~/blog

NLL Loss and Perplexity

Jul 3, 2026•6 min read•By Mohammed Vasim

deep-learningneural-networksmachine-learningrepresentation-learning

A language model assigns a probability to every possible next token given the context seen so far. Its job during training is to assign high probability to the actual next token in the training data. Negative log-likelihood (NLL) measures how well it does this: for each position in the sequence, take the negative log of the probability assigned to the true token, and sum across all positions. Lower NLL means higher probability assigned to the right tokens.

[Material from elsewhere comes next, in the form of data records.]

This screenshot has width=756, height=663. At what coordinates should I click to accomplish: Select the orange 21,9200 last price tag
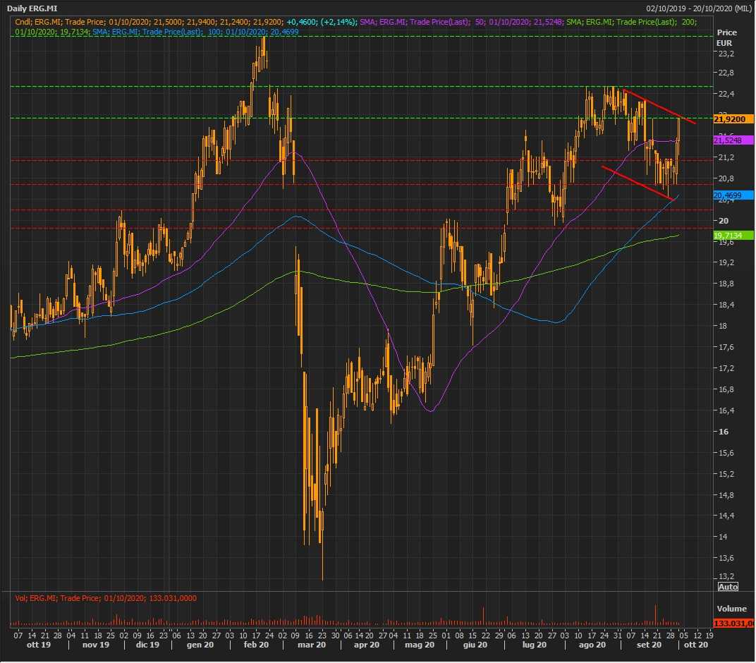click(733, 119)
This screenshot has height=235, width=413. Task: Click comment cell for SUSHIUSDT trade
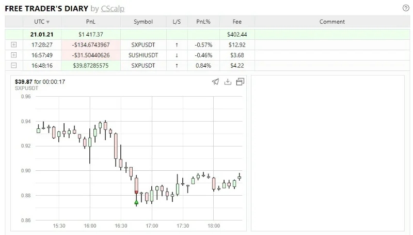pyautogui.click(x=332, y=55)
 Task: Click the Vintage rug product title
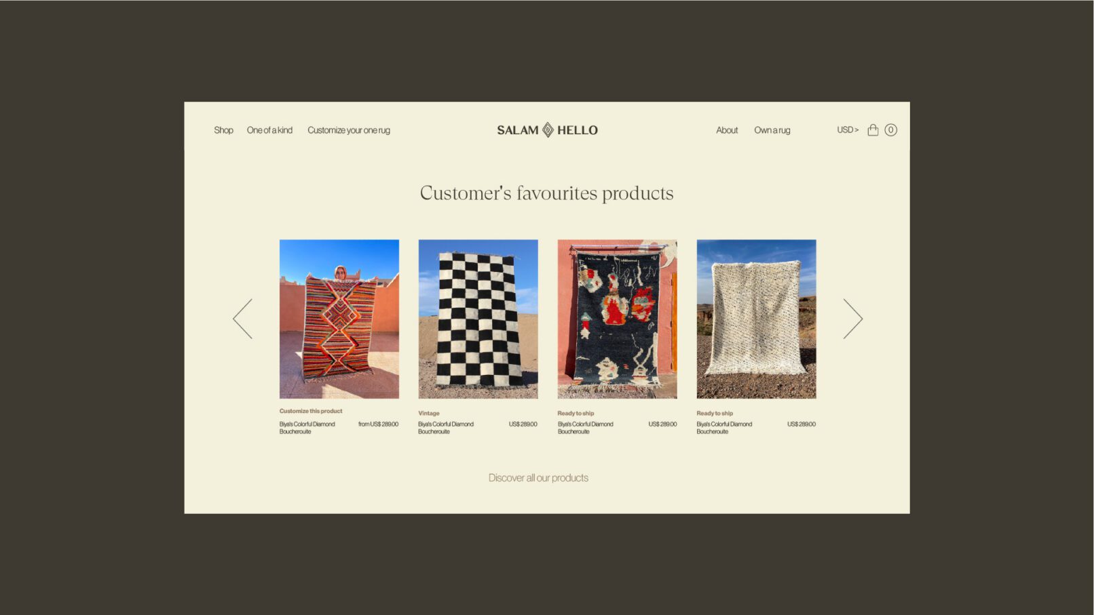point(446,428)
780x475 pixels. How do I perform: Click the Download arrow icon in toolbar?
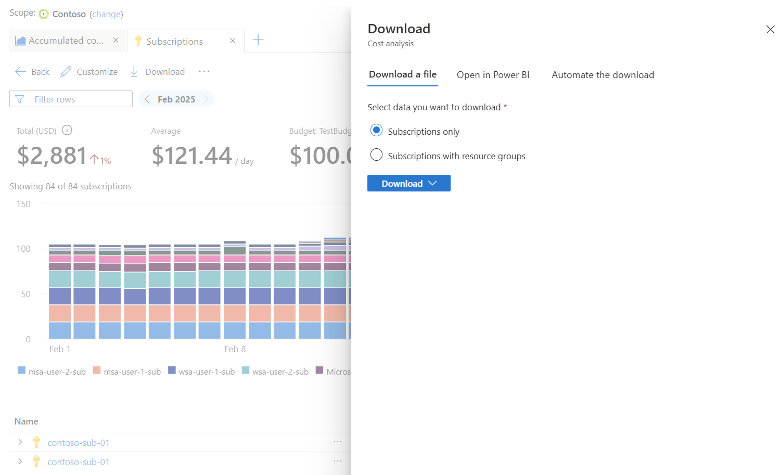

Perplexity is NLL's interpretable cousin. After computing average NLL per token, exponentiate it: PPL = exp(avg NLL). Intuitively, perplexity is the effective number of equally likely choices the model feels it has at each step. A perplexity of 5 means the model is as uncertain as if it had to randomly choose among 5 equally likely tokens at every position.

Anchor: language model predicting next tokens in "The cat sat". Vocabulary: {The, cat, sat, dog, ran}, V=5.

text

P(cat | The)           = 0.4
P(sat | The, cat)      = 0.3
P(<EOS> | The, cat, sat) = 0.25

Negative Log-Likelihood

A sentence probability factorizes by the chain rule:

P(sentence) = P(w₁) · P(w₂|w₁) · P(w₃|w₁,w₂) · ... = Π P(wₜ|w₁,...,wₜ₋₁)

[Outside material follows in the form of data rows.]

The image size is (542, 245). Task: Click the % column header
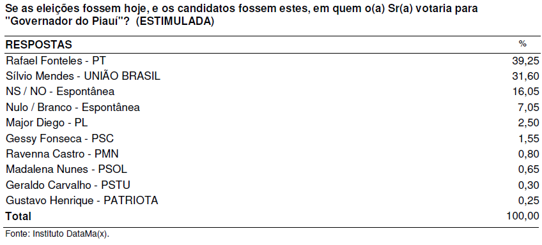click(522, 44)
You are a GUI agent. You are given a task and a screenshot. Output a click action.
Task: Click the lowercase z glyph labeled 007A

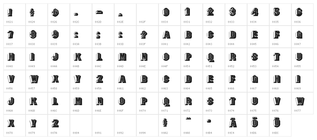(55, 123)
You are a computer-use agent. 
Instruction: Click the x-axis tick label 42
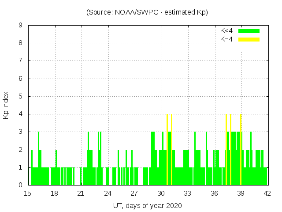click(267, 193)
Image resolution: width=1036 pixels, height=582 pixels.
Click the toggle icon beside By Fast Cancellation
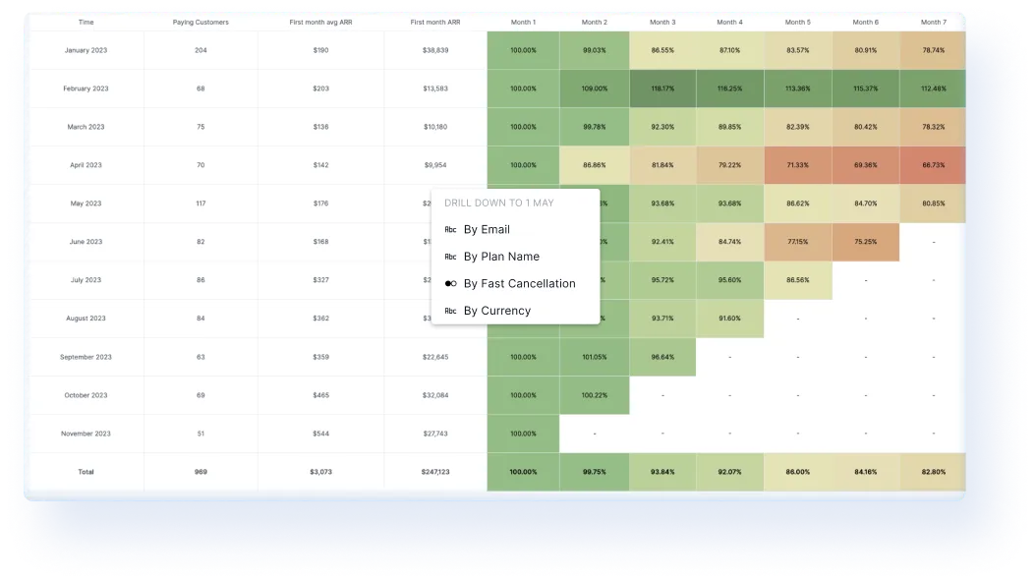tap(450, 284)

Taking the log turns the product into a sum:

log P = Σₜ log P(wₜ|w₁,...,wₜ₋₁)

Maximizing log P is equivalent to minimizing the negative log-likelihood:

NLL = −Σₜ log P(wₜ|context)

Computing on anchor:

−log(0.4) = −(−0.9163) = 0.9163
−log(0.3) = −(−1.2040) = 1.2040
−log(0.25) = −(−1.3863) = 1.3863

Total NLL = 0.9163 + 1.2040 + 1.3863 = 3.5066

NLL Is Cross-Entropy

Standard cross-entropy for classification: CE = −Σ_k y_k · log(p_k)

When the label is one-hot (y_k=1 for the true class, 0 otherwise), all terms drop except the true class: CE = −log(p_{true class})

In a language model, each token prediction is exactly this: the label is the next actual token (one-hot), and the loss is −log of the probability assigned to that token. So:

NLL per position = CE per position

At position 1 (predicting "cat" after "The"):

One-hot: [0, 1, 0, 0, 0] for {The, cat, sat, dog, ran}
CE = −(0·log P(The) + 1·log P(cat) + 0·...) = −log(0.4) = 0.9163

This is identical to the NLL term at that position.

Trace Table

Pos	Token	P(token\|context)	log P	−log P (NLL)
1	cat	0.4000	−0.9163	0.9163
2	sat	0.3000	−1.2040	1.2040
3	<EOS>	0.2500	−1.3863	1.3863
Total				3.5066
Mean				1.1689

Average NLL per token = 3.5066 / 3 = 1.1689 nats

Perplexity

PPL = exp(NLL per token) = exp(−(1/T) Σ log P(wₜ|context))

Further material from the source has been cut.